In 1996 when I was 16, white kids were definitely not using "bare" as a slang. It was a slang confined to the black community (that's not to say the odd white kid who had black friend's wouldn't use it.). Then Asian's (British Pakistani's, Bangladeshis,) and other ethnic minorities who were influenced or took on aspects of black British culture began to use it along with many other slangs from the black community.

I can't put a date on it, but I'd say it's only in the last 3 to 4 years that I've been hearing white kids using it. And I'm talking white people who, I can tell (from the way they speak) don't have many black friends.

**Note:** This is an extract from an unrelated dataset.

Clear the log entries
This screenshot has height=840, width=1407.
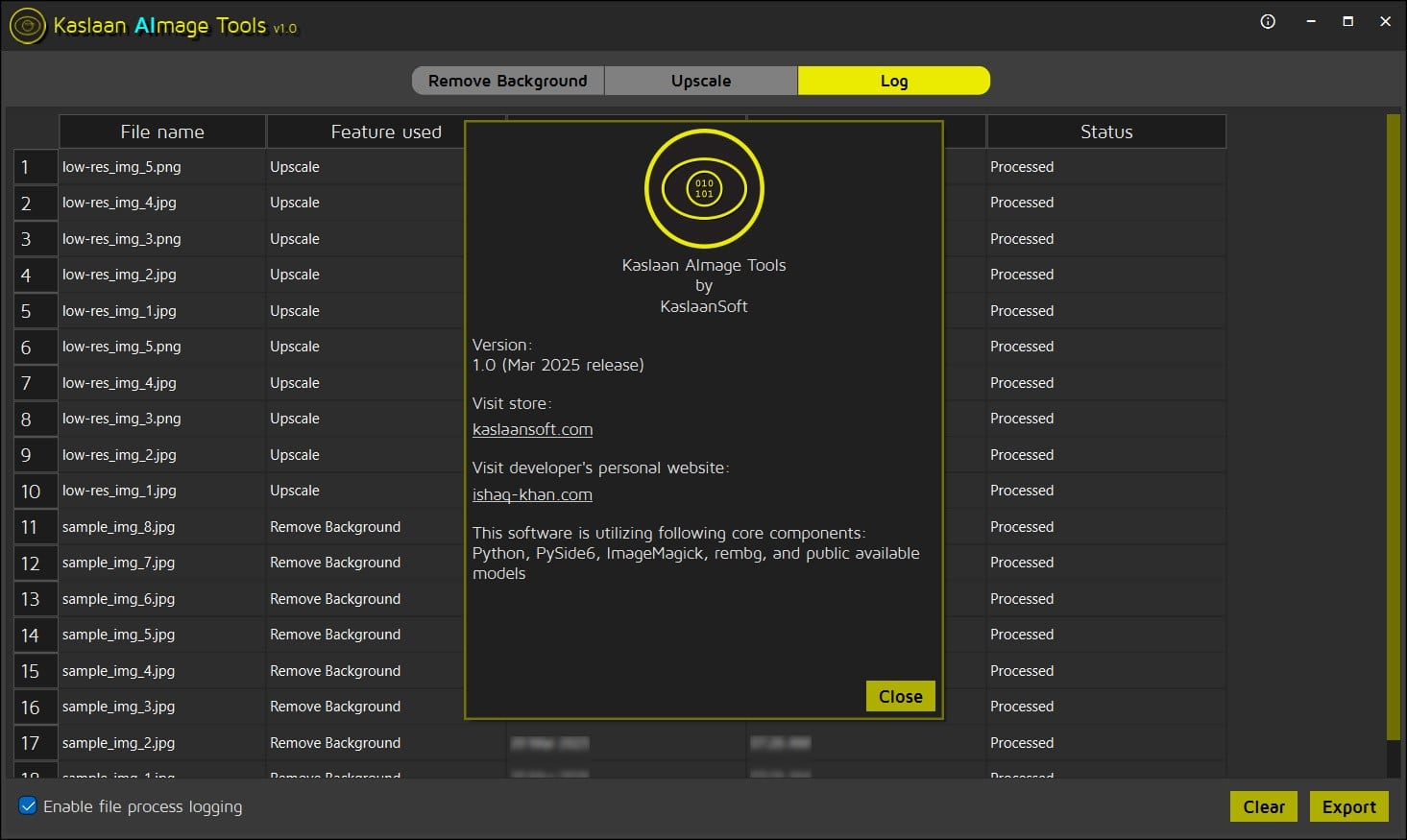tap(1263, 806)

Also, the meaning of the slang "bare" has changed a little in the UK. When I was growing up it only meant "plenty of". So "bare money", "bare girls". But these days, as someone noted above, it also means very. So "bare angry", "bare hungry". Before, people would have used the word "nuff" to mean very. So, "that chicken is nuff spicy". The word "nuff", again coming from Jamaican patois. Nuff = enough.

Another word from the black community (and Jamaica specifically) which I'm beginning to hear some white kids use is "chirps", meaning to "chat up". So, "go chirps that girl over there", or "that girl was chirpsing you, couldn't you tell?".

  • 4
    Thanks for the answer, that's quite helpful. I disagree with your comments on timing, though - in 1999/2000, when I was 16, a lot of kids in my (predominantly white and Asian) school in Berkshire already used "bare" to mean "plenty of" or "very". It had clearly migrated from black kids in London to white kids in the suburbs by 1999 or 2000. Commented May 2, 2017 at 20:45

The BBC.com site suggests that the slang usage of bare (very/a lot) is from the reversal from the common meaning (scarse/just enough). This usage is common also with other terms like wicked and bad for instace:

  • Take bare, for example, one of a number of slang terms recently banned by a London school. It means "a lot of", as in "there's bare people here", and is the classic concealing reversal of the accepted meaning that you also find in wicked, bad and cool. Victorian criminals did essentially the same with back slang, reversing words so that boy became yob and so on.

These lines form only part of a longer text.